### Exercise goal:
Each entry should be copied as it stands, leaving the pictures behind.

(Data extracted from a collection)

━━━━━━━━━━━━━━━━━━━━

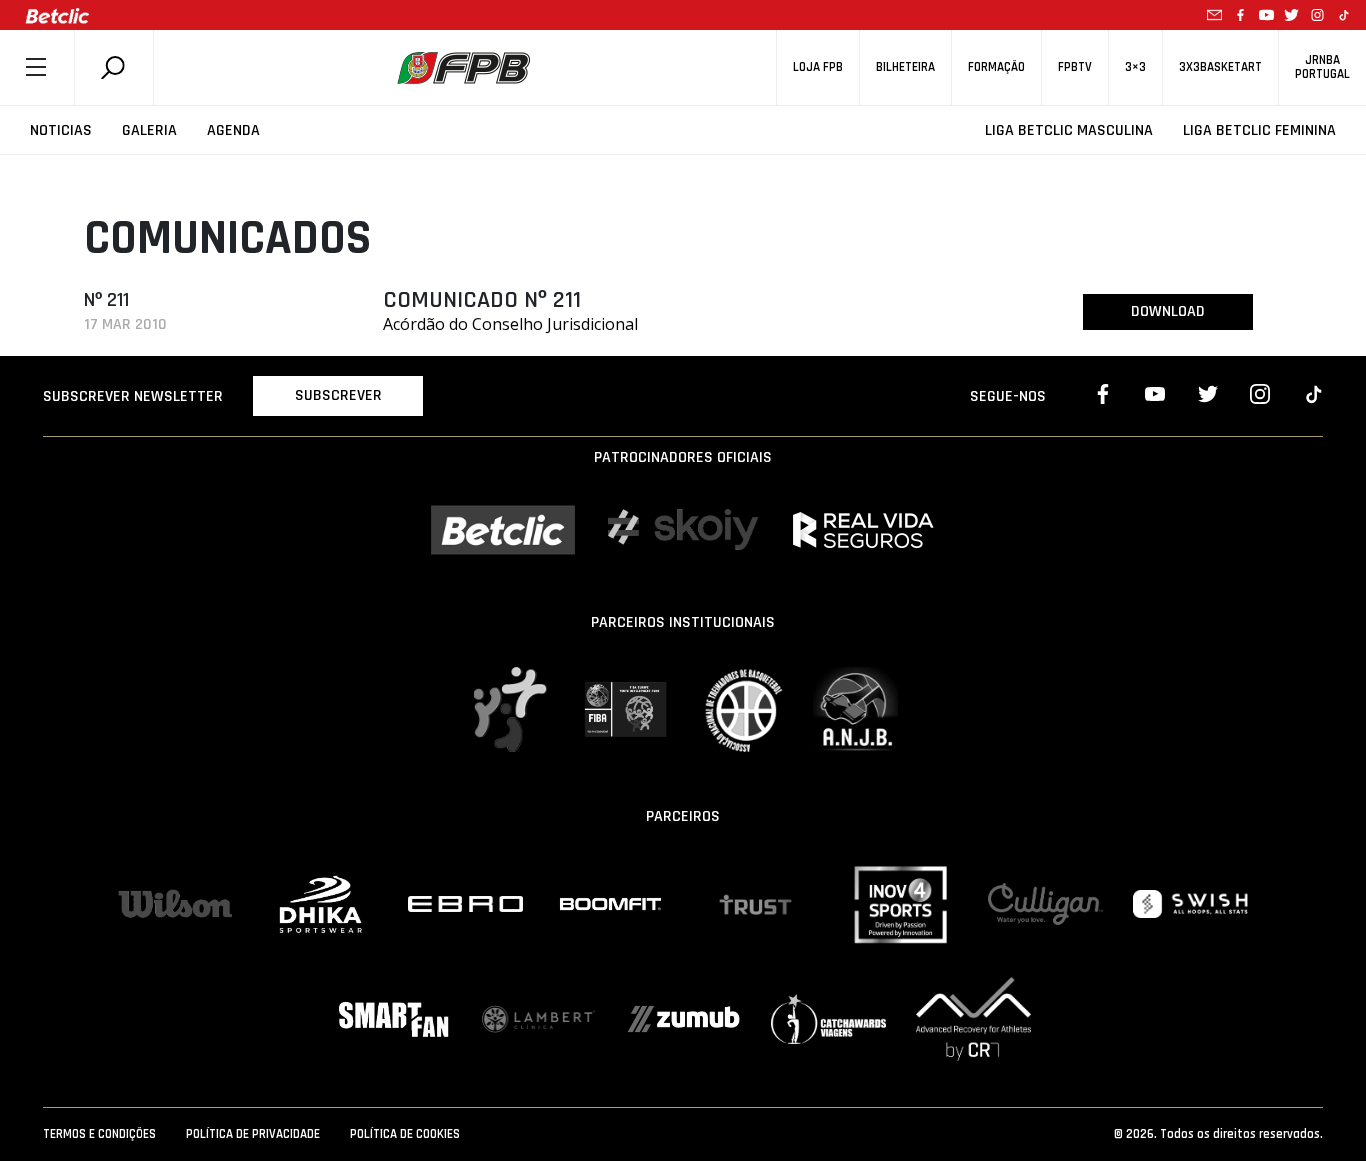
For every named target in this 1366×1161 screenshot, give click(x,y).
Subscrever (338, 395)
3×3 (1135, 67)
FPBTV (1075, 67)
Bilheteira (905, 67)
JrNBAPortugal (1322, 67)
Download (1168, 311)
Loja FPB (818, 67)
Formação (996, 67)
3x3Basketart (1220, 67)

━━━━━━━━━━━━━━━━━━━━

### Written answer:
For every named target in this 1366×1161 screenshot, give click(x,y).
Subscrever (338, 395)
3×3 (1135, 67)
FPBTV (1075, 67)
Bilheteira (905, 67)
JrNBAPortugal (1322, 67)
Download (1168, 311)
Loja FPB (818, 67)
Formação (996, 67)
3x3Basketart (1220, 67)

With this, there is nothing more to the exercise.